Rechercher

HERE

Richard McGuire (in Raw Volume 2 #1, 1989) – 155 X 223 mm – noir et blanc – 9780140122657
ICI (Gallimard, 2015) – 
304 pages – 165 x 240 mm – 9782070652440

Le récit est constitué de 6 pages constituées d’un gaufrier régulier et invariable de 6 cases. La première vignette montre le coin d’une pièce vide dans une maison. Les 35 cases qui suivent montrent le même emplacement, d’un point de vue fixe, à différentes époques, entre l’année 500.957.406.073 avant JC et 2033. Une multitude de sous-cases (des cases insérées dans des cases plus grandes), toutes datées par une étiquette, viennent révéler d’autres époques.

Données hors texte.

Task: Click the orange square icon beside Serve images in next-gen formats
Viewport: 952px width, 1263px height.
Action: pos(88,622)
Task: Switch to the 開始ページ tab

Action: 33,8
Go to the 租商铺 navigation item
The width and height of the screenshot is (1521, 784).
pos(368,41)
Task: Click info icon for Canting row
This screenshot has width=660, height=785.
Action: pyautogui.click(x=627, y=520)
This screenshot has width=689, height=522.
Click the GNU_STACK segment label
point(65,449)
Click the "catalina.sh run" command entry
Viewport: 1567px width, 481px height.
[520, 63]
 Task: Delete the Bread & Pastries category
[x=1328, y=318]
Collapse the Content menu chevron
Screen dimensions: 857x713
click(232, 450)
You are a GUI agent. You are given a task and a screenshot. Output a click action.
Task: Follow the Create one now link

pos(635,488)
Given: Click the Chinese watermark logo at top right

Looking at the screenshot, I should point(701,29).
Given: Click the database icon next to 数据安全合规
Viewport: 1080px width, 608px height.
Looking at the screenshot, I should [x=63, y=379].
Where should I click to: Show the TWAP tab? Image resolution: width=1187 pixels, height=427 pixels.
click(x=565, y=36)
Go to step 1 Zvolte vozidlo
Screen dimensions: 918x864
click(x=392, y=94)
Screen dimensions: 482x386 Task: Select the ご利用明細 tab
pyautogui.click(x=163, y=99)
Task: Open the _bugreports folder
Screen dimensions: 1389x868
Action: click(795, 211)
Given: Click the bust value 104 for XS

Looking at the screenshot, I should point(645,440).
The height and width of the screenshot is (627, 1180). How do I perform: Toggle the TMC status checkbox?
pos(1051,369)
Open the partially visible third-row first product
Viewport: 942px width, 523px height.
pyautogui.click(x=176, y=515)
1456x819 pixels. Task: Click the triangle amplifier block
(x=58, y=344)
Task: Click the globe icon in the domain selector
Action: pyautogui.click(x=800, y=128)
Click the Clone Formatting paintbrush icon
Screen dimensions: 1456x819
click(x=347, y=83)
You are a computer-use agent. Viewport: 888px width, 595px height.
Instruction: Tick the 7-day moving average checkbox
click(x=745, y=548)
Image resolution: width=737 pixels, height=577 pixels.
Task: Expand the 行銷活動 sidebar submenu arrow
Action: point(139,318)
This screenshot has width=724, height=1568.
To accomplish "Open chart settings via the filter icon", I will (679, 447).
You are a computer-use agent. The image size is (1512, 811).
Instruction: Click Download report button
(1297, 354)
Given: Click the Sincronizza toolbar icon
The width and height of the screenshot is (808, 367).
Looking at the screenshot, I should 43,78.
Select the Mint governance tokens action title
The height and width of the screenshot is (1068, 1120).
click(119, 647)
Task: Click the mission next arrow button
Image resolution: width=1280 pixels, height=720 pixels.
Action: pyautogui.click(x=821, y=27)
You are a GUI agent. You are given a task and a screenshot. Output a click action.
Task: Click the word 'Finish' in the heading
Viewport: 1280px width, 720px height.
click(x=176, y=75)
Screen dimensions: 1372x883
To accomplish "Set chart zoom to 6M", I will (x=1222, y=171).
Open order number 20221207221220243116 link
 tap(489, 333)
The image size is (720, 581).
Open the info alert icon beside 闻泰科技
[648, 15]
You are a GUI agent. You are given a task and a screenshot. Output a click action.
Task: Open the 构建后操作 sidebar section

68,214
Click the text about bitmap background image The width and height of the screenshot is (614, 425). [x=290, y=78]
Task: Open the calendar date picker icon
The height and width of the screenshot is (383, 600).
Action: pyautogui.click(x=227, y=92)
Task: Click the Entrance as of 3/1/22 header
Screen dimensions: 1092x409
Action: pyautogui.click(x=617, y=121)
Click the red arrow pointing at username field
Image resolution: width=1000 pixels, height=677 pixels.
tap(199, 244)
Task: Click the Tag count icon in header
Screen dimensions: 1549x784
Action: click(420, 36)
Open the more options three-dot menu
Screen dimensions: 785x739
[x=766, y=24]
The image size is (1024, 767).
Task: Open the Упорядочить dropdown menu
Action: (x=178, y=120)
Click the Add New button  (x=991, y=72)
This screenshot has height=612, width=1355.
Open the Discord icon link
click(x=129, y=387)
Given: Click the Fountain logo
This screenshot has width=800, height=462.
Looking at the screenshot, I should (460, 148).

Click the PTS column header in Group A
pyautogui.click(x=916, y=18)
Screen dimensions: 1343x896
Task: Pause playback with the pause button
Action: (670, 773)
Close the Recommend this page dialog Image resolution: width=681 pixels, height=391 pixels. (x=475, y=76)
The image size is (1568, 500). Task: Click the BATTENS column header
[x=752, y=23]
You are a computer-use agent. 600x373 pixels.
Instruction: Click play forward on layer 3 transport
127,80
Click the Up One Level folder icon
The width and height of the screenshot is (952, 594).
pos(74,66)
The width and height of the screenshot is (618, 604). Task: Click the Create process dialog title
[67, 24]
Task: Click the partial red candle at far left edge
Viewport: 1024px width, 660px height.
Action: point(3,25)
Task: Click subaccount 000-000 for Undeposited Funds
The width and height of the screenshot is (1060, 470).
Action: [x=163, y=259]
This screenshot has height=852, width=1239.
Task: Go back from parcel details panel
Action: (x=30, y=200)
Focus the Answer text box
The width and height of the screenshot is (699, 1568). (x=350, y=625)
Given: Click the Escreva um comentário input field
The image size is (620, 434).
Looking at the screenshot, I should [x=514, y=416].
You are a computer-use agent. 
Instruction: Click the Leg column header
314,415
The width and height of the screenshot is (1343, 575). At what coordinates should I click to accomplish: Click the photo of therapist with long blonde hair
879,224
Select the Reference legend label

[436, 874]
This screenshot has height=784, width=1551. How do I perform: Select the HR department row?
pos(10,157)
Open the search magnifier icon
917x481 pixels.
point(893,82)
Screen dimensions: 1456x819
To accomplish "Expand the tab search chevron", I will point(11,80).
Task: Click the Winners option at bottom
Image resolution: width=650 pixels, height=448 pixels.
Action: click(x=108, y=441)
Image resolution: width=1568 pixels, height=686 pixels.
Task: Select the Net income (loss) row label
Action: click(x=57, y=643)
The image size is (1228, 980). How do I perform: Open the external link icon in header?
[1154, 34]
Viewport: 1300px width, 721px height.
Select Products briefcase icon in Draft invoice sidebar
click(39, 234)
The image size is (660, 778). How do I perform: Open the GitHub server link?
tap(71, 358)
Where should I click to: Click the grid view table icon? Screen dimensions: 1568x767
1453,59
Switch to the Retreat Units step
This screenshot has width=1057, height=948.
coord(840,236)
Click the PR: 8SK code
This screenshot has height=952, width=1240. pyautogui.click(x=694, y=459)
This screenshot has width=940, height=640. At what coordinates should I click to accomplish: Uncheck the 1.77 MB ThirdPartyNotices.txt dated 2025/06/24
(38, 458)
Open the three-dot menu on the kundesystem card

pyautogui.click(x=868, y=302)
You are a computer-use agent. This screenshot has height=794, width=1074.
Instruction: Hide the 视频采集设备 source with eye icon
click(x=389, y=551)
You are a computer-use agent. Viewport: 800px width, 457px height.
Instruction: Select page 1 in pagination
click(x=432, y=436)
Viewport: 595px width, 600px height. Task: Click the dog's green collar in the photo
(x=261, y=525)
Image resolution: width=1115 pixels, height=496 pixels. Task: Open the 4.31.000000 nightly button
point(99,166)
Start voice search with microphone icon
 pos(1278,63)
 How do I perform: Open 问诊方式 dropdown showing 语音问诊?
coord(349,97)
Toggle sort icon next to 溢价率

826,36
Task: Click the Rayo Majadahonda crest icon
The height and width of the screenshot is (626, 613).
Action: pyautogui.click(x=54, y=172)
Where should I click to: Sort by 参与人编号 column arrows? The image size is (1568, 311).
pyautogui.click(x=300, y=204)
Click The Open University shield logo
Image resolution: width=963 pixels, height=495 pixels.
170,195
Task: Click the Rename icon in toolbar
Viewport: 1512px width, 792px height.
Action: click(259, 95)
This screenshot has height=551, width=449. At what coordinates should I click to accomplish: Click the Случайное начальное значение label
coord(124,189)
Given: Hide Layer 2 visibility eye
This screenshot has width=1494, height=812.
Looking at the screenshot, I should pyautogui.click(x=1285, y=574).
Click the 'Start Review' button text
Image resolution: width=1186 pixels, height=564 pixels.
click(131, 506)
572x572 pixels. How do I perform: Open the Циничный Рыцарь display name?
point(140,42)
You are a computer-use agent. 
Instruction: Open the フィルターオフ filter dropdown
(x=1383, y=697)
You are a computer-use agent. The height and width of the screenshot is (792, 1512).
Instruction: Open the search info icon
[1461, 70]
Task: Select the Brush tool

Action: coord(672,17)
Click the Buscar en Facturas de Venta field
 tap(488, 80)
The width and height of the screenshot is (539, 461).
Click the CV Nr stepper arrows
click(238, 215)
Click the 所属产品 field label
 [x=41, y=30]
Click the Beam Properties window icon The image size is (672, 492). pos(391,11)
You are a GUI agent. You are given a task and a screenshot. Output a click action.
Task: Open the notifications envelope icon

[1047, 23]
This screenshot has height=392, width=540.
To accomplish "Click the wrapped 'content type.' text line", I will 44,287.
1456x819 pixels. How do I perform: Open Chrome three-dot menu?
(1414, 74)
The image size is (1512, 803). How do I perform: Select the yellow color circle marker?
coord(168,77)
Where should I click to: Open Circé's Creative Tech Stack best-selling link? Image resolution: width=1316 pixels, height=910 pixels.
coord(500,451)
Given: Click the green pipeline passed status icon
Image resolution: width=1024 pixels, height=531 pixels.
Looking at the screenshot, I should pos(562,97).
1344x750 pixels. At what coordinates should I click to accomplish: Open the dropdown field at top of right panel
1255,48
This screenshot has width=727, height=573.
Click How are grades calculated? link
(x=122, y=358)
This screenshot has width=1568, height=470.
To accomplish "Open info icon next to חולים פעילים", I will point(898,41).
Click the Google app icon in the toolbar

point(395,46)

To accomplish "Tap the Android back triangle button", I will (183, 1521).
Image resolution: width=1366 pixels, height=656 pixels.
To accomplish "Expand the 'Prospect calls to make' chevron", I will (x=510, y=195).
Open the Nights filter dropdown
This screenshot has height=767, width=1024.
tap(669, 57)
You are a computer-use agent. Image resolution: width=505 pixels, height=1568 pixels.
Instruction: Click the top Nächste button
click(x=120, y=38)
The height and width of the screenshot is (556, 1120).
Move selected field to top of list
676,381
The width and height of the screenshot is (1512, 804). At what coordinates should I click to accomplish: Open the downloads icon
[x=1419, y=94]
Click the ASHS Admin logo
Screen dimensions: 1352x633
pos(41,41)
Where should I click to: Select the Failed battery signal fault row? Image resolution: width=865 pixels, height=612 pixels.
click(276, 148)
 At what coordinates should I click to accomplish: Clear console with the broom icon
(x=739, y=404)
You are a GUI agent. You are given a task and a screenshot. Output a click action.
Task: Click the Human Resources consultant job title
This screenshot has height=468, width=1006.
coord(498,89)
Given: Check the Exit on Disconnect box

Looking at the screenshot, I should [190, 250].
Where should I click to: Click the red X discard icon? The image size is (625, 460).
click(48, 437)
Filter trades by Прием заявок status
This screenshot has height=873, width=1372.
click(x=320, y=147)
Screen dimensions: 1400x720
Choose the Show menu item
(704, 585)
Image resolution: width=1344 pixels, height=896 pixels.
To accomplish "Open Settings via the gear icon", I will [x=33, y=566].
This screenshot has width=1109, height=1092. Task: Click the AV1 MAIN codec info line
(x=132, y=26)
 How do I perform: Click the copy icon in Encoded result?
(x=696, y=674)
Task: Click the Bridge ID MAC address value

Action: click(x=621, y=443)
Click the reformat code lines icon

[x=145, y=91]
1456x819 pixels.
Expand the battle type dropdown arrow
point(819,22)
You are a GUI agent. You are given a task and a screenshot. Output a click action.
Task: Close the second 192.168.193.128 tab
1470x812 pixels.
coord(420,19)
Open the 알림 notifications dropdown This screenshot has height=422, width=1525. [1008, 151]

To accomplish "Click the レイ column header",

Ces sous-cases inscrivent leur portion de lieu à l’exact endroit où est recouvert le décor de la case, dans une forme de continuité spatiale et de rupture temporelle. “Une vue multidimensionnelle du temps, proposée non pas de façon linéaire mais comme simultanée” (in Thierry Smolderen, Entretien [avec Richard McGuire], Neuvième Art, n°12, janvier 2006). Ce feuilleté de vignettes temporelles perce l’espace de la pièce représentée et transperce les pages du magazine. McGuire superpose la durée historique à la durée domestique. Une des principales actions spécifiques de la bande dessinée, c’est de produire des opérateurs de durée dans l’espace et elle le fait mieux que n’importe quelle autre discipline. La bande dessinée a toujours mis en jeu la dimension spatio-temporelle de ses récits : on se souviendra peut-être, dans un dispositif encore différent, des trois cases de Tintin au Tibet où Hergé prolonge le décor de la montagne d’une case à l’autre, tout en faisant évoluer ses personnages dans le décor.
Le court récit de McGuire fit l’objet d’un remake en 2014, sous forme d’un livre de 300 pages, multipliant les inventions et accentuant la complexité spatiale et temporelle du dispositif*. Cette version, en couleur, est formellement plus chatoyante et plus séduisante, si on se réfère au graphisme strict de la version originale. On entend déjà les puristes qui ne valideront que la version de 1989. Mais ce changement d’échelle permet à l’auteur de développer des lignes narratives plus riches. Dans cette version, l’angle de la pièce se situe dans le pli de la double page, faisant coïncider le livre dans sa matérialité avec l’espace diégétique. Sur le même modèle, faisant correspondre forme du livre et espace narratif, on peut citer Immo+ de Yann Kebbi, paru aux éditions 3 fois par Jour. Ce livre est en forme de parallélépipède penché, dont la couverture et la quatrième montre une façade et lorsqu’on l’ouvre, on retrouve un espace perspectif où Kebbi met en scène l’intérieur un immeuble, qui se présente comme une maison de poupée.
* Thierry Groensteen parle d’une double motivation : montrer, en premier lieu, que la mémoire humaine ne sélectionne pas les souvenirs en fonction d’une quelconque importance « objective » mais sur la base de résonances intimes ; rappeler, en second lieu, qu’à l’échelle du cosmos et de la nature, par rapport au temps long de l’histoire du monde, de la matière et de la vie, les agissements humains, quels qu’ils soient, apparaissent tous également insignifiants (in Le site de Thierry Groensteen).